Datos de señalamiento de objetivos:

******************************

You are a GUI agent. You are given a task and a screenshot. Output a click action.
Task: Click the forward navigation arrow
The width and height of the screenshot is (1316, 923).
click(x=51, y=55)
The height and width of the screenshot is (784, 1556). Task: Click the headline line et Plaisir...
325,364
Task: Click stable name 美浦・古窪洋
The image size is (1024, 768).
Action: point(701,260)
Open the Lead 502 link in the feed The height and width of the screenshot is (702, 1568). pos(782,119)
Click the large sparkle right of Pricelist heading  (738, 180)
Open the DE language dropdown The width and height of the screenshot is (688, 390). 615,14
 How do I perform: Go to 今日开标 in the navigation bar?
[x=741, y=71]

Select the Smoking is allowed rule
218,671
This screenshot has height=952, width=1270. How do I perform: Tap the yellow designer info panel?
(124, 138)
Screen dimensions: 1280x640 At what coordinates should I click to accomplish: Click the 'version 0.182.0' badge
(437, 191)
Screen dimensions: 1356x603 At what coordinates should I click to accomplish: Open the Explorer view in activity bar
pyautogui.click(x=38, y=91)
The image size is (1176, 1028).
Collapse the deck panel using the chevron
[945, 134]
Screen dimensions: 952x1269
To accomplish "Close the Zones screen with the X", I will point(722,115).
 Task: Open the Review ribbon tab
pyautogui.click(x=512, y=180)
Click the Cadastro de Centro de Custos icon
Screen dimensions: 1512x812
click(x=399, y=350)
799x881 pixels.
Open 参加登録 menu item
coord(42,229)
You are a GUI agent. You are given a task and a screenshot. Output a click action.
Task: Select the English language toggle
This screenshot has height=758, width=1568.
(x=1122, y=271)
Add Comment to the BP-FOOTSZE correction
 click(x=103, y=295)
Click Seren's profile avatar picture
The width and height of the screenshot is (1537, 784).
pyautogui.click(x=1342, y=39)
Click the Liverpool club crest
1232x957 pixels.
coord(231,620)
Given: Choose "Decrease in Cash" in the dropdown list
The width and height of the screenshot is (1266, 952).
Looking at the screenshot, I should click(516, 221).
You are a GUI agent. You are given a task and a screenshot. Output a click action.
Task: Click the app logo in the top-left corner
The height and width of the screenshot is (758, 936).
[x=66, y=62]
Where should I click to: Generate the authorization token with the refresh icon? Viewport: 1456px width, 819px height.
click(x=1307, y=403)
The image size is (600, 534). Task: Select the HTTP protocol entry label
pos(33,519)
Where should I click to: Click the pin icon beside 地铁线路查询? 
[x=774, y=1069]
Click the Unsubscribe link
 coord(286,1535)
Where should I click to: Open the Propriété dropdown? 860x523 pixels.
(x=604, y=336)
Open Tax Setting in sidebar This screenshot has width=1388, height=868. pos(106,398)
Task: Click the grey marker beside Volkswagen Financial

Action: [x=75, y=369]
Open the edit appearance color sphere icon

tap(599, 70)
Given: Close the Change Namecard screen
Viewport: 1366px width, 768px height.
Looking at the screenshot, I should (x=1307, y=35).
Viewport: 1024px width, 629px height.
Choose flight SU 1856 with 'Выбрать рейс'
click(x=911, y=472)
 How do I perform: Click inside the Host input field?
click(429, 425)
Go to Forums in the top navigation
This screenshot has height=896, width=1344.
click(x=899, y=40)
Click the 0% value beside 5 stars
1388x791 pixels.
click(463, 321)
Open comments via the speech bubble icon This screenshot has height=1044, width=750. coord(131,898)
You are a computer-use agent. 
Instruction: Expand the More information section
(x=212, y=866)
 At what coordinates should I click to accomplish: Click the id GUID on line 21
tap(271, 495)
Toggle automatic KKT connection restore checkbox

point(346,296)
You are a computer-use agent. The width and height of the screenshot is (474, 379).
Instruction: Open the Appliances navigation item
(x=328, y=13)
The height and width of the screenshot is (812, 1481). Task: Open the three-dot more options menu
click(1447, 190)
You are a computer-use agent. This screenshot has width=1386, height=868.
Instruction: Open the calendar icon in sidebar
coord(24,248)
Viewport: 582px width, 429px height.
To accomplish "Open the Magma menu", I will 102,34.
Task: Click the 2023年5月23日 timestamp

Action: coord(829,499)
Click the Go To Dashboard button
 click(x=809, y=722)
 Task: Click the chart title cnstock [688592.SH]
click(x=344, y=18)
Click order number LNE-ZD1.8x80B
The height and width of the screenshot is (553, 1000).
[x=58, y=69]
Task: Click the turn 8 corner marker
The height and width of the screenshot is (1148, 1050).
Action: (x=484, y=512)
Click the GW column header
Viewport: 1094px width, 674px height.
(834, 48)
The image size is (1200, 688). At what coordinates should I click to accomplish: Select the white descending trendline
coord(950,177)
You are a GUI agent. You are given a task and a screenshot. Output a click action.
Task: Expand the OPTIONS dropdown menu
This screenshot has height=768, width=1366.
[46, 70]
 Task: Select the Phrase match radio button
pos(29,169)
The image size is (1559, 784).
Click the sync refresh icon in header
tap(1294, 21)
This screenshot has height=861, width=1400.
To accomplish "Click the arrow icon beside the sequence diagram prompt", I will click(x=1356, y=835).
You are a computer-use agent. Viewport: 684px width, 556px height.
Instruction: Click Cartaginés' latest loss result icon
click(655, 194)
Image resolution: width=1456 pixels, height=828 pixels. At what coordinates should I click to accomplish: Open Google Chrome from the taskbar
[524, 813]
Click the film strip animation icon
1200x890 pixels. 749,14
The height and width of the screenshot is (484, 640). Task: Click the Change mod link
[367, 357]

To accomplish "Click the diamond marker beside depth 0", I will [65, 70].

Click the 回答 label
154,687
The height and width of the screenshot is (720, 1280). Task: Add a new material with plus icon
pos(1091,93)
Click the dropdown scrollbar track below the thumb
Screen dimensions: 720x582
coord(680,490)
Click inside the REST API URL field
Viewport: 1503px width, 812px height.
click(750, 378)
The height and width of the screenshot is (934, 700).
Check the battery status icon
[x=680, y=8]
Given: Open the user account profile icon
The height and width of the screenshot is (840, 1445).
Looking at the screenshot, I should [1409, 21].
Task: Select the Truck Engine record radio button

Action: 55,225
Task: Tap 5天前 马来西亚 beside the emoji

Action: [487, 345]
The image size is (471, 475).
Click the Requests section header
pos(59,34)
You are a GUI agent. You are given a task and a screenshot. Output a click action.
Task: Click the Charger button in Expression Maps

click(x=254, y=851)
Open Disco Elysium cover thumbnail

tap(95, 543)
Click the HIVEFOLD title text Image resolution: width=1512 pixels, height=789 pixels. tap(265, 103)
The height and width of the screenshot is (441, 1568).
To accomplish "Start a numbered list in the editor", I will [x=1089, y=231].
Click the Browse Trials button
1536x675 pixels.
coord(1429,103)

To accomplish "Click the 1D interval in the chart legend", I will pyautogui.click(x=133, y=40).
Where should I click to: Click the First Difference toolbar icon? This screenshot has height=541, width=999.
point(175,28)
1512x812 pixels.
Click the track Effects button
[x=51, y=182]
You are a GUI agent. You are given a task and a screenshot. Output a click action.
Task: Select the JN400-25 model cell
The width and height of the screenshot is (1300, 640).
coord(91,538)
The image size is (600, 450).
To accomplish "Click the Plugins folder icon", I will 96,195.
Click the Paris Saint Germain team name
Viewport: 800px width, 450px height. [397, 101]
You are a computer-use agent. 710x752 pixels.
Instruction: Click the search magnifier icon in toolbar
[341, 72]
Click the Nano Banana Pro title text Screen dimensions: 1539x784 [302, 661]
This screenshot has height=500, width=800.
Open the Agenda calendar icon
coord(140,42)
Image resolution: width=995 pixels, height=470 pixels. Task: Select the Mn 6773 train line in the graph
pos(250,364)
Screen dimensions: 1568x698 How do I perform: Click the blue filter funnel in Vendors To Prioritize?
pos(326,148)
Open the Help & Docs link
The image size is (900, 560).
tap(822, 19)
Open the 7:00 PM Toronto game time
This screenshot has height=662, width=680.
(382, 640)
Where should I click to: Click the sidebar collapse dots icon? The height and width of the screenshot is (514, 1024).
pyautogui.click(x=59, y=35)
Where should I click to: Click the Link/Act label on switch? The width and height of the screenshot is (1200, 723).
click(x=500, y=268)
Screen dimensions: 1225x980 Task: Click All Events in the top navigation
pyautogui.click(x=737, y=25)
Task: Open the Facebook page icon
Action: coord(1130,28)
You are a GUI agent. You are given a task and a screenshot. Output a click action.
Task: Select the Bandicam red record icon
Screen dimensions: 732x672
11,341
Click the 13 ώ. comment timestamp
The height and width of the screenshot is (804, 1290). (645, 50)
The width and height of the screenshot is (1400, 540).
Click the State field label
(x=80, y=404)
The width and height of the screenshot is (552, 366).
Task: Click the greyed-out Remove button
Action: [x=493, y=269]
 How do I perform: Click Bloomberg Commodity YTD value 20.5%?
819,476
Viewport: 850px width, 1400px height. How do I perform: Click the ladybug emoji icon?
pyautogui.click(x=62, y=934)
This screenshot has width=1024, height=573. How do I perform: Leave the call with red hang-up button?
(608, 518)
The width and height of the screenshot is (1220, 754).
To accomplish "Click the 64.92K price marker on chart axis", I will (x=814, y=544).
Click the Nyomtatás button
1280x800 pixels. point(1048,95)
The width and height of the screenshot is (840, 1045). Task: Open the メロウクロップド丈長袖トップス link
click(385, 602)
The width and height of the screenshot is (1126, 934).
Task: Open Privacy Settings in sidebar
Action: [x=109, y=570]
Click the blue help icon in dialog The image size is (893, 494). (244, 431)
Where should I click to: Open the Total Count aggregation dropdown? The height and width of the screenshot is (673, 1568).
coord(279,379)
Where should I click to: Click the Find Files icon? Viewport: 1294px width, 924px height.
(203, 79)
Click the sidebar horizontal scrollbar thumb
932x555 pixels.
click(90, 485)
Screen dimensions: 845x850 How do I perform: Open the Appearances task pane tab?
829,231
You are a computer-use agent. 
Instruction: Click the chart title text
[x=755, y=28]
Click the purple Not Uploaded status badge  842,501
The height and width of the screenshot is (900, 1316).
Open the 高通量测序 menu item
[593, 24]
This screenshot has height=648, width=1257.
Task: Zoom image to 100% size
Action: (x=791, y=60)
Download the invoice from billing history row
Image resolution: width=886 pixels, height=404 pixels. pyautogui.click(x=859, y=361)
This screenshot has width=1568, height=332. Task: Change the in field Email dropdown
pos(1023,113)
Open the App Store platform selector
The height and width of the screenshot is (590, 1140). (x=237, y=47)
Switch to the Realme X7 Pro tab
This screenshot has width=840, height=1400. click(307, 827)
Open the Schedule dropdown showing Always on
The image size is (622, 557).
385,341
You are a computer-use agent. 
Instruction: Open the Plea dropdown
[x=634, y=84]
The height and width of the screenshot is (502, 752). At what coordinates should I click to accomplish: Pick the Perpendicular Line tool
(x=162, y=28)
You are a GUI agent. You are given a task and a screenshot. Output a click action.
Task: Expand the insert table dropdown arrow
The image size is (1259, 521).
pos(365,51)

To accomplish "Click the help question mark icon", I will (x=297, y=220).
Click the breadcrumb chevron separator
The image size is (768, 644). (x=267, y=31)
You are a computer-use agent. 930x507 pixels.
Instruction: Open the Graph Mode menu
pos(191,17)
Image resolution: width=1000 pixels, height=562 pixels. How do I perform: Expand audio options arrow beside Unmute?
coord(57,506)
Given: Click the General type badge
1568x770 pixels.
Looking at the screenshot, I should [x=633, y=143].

******************************

Copia textualmente las líneas que van desde la que contiene "This screenshot has height=500, width=800." hasta la que contiene "tap(822, 19)", ambas incluidas.

### Resultado del ejercicio
This screenshot has height=500, width=800.
Open the Agenda calendar icon
coord(140,42)
Image resolution: width=995 pixels, height=470 pixels. Task: Select the Mn 6773 train line in the graph
pos(250,364)
Screen dimensions: 1568x698 How do I perform: Click the blue filter funnel in Vendors To Prioritize?
pos(326,148)
Open the Help & Docs link
The image size is (900, 560).
tap(822, 19)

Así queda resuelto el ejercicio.